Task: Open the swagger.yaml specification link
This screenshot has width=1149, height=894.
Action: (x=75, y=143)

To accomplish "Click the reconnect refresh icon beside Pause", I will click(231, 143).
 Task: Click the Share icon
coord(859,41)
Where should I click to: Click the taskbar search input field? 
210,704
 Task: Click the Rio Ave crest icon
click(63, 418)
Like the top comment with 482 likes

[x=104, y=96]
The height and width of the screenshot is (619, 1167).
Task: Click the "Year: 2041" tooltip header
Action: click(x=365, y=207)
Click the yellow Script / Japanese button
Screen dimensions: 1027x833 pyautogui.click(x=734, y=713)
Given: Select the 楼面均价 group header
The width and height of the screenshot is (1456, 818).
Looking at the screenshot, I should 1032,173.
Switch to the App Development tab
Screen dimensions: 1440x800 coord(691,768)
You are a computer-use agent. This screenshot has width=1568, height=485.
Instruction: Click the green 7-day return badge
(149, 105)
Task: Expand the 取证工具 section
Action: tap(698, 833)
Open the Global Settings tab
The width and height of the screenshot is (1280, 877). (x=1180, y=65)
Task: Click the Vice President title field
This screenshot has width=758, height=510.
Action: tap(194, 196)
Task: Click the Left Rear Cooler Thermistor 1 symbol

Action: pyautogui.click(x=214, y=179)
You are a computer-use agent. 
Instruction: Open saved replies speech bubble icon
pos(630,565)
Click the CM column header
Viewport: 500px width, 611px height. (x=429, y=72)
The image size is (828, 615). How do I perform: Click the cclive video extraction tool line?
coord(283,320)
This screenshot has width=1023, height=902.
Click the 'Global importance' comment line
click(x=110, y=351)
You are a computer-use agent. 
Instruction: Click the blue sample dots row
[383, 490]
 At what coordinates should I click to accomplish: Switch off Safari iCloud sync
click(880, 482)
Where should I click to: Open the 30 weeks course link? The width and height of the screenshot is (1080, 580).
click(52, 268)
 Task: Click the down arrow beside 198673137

+===+

Set every record down word for word, omitting none.

Task: Open the swagger.yaml specification link
This screenshot has width=1149, height=894.
Action: (x=75, y=143)

To accomplish "Click the reconnect refresh icon beside Pause", I will click(231, 143).
 Task: Click the Share icon
coord(859,41)
Where should I click to: Click the taskbar search input field? 
210,704
 Task: Click the Rio Ave crest icon
click(63, 418)
Like the top comment with 482 likes

[x=104, y=96]
The height and width of the screenshot is (619, 1167).
Task: Click the "Year: 2041" tooltip header
Action: click(x=365, y=207)
Click the yellow Script / Japanese button
Screen dimensions: 1027x833 pyautogui.click(x=734, y=713)
Given: Select the 楼面均价 group header
The width and height of the screenshot is (1456, 818).
Looking at the screenshot, I should 1032,173.
Switch to the App Development tab
Screen dimensions: 1440x800 coord(691,768)
You are a computer-use agent. This screenshot has width=1568, height=485.
Instruction: Click the green 7-day return badge
(149, 105)
Task: Expand the 取证工具 section
Action: tap(698, 833)
Open the Global Settings tab
The width and height of the screenshot is (1280, 877). (x=1180, y=65)
Task: Click the Vice President title field
This screenshot has width=758, height=510.
Action: tap(194, 196)
Task: Click the Left Rear Cooler Thermistor 1 symbol

Action: pyautogui.click(x=214, y=179)
You are a computer-use agent. 
Instruction: Open saved replies speech bubble icon
pos(630,565)
Click the CM column header
Viewport: 500px width, 611px height. (x=429, y=72)
The image size is (828, 615). How do I perform: Click the cclive video extraction tool line?
coord(283,320)
This screenshot has width=1023, height=902.
Click the 'Global importance' comment line
click(x=110, y=351)
You are a computer-use agent. 
Instruction: Click the blue sample dots row
[383, 490]
 At what coordinates should I click to accomplish: Switch off Safari iCloud sync
click(880, 482)
Where should I click to: Open the 30 weeks course link? The width and height of the screenshot is (1080, 580).
click(52, 268)
 Task: Click the down arrow beside 198673137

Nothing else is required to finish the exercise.